If he doesn't seem to be having a good time and there's no apparent big-picture commercial reason for the second-rate songs that clutter up Nuthin' 2 Prove, then it seems fair to assume that Yachty's still stuck in the rut that his early critics dug for him. Maybe he's trying to impress the old heads, the four-hour podcasters, the guys who got pissed off with his come-up because he sounded as though—shock, horror—he was having a good time while making music. Perhaps these songs exist to appease the Joe Buddens of the world.

Let's imagine for a minute, then, that Yachty really isn't interested in proving anything to anyone anymore. In that alternate universe, Nuthin' 2 Prove would be a nine-song album that centers on a Faith Evans-sampling Trippie Redd collaboration and a clumsy but endearing "Nice for What"-on-sherbert called "Worth It." It would include the surprisingly seamless "SAINTLAURENTYSL" with Lil Baby and the smoldering "Fallin' in Luv" with Gunna. "Everything Good, Everything Right," "Next Up," and the oddly melancholy Juice WRLD collab "Yacht Club" would stay. "Get Dripped" with Playboi Carti—all 8-bit twitches and staccato flows—would cut through the sugar. "Stoney"—a tender, ambient pop song produced by ISOBeats in which Yachty sing-raps about love without saying much at all sticks at the end.

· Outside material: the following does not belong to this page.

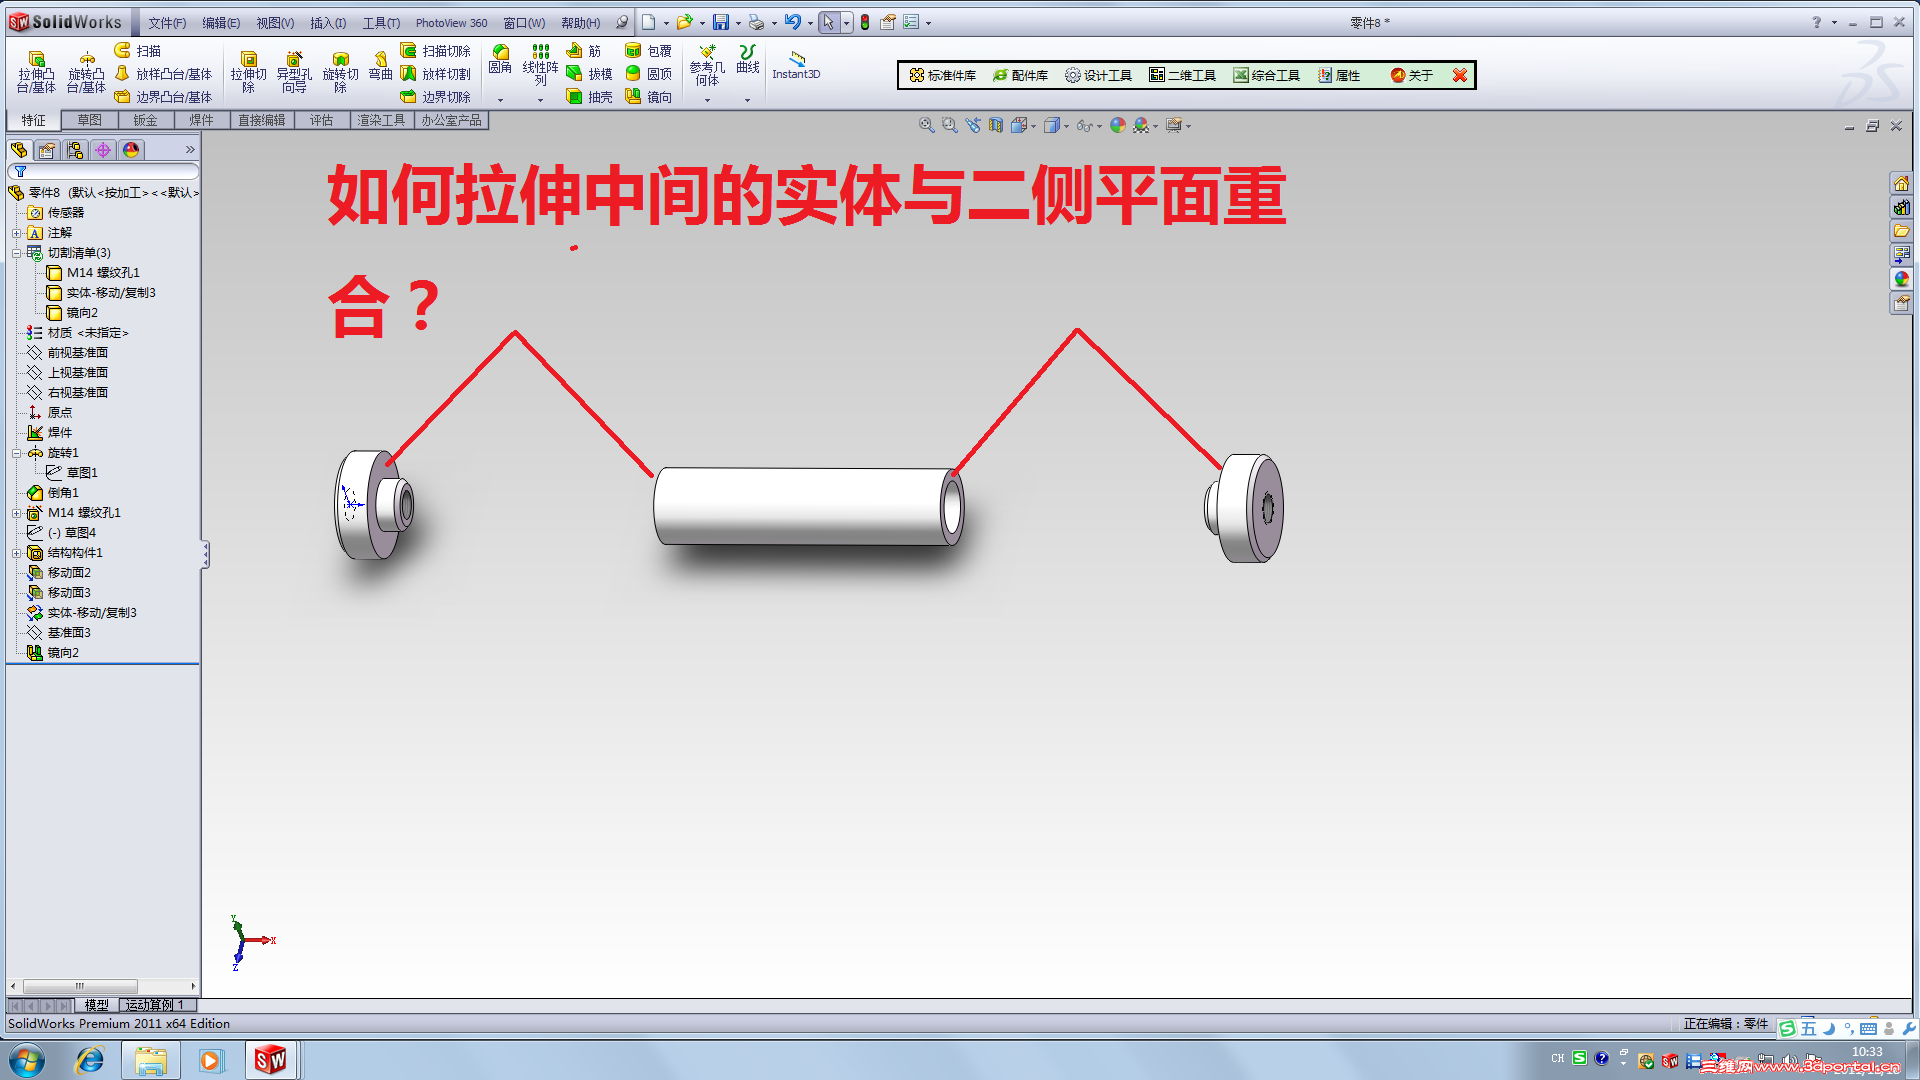Collapse the 切割清单(3) cut list node

pos(17,252)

That cut-down LP wouldn't be perfect, of course. Lil Yachty's still a 21-year-old kid feeling things out. He'd still be unhealthily obsessed with oral sex (receiving it, almost always); his jokes would be childish from time to time; some of his lines would lack bite. But when Yachty realizes that the tuff-guy schtick isn't for him, he'll have the chance to fully grow into the artist we all know he can be—one who gleefully upends rap conventions, toys with sugar-pop, blissfully lazes off into hazy ambient interludes, and only collaborates with other artists on his own terms. Nuthin' 2 Prove, as it is, offers brilliant glimpses of that Lil Yachty. But mostly, it tells us that he needs an editor if he's going to put out the sort of landmark album he's always been capable of creating.